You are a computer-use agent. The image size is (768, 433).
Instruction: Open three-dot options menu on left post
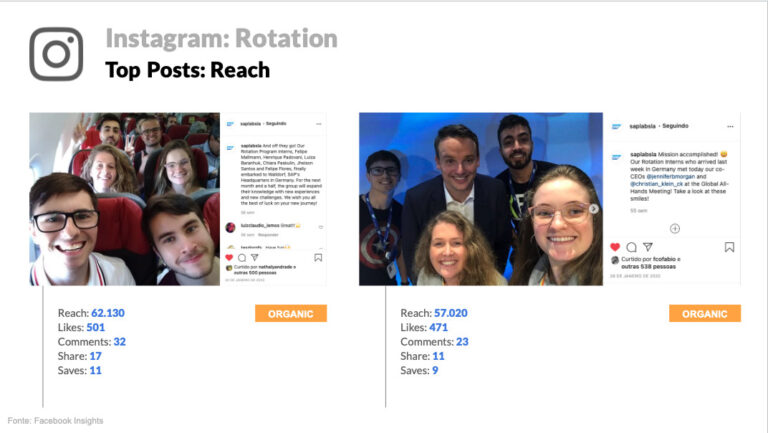[x=320, y=124]
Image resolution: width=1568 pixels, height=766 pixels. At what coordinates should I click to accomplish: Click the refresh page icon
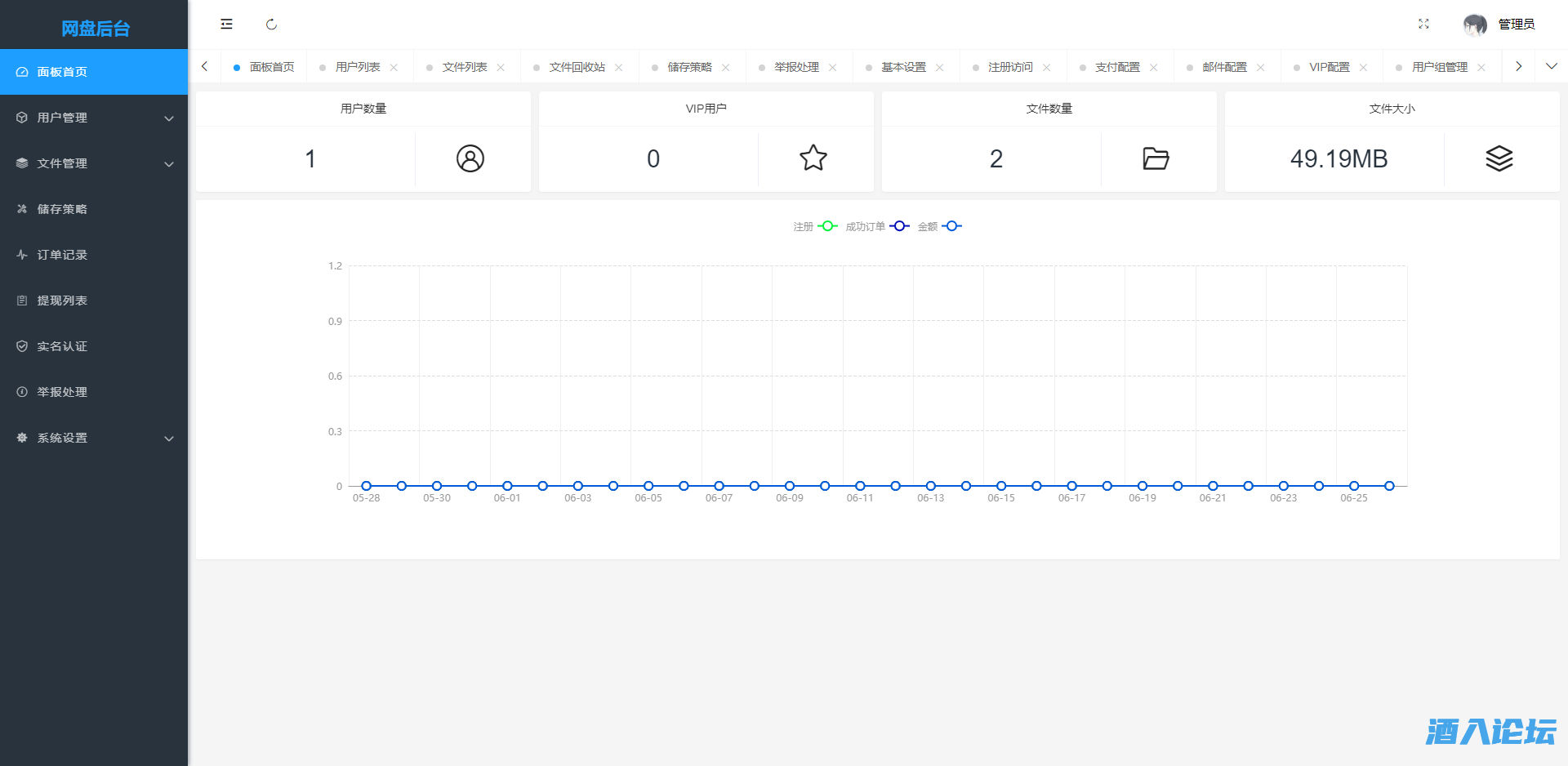tap(271, 24)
_____
**What the exercise asks**
The preceding entries are to be written out again exactly, with the pictures removed.

**Task answer**
You are a computer-use agent. The image size is (768, 433).
Instruction: Open three-dot options menu on left post
[x=320, y=124]
Image resolution: width=1568 pixels, height=766 pixels. At what coordinates should I click to accomplish: Click the refresh page icon
tap(271, 24)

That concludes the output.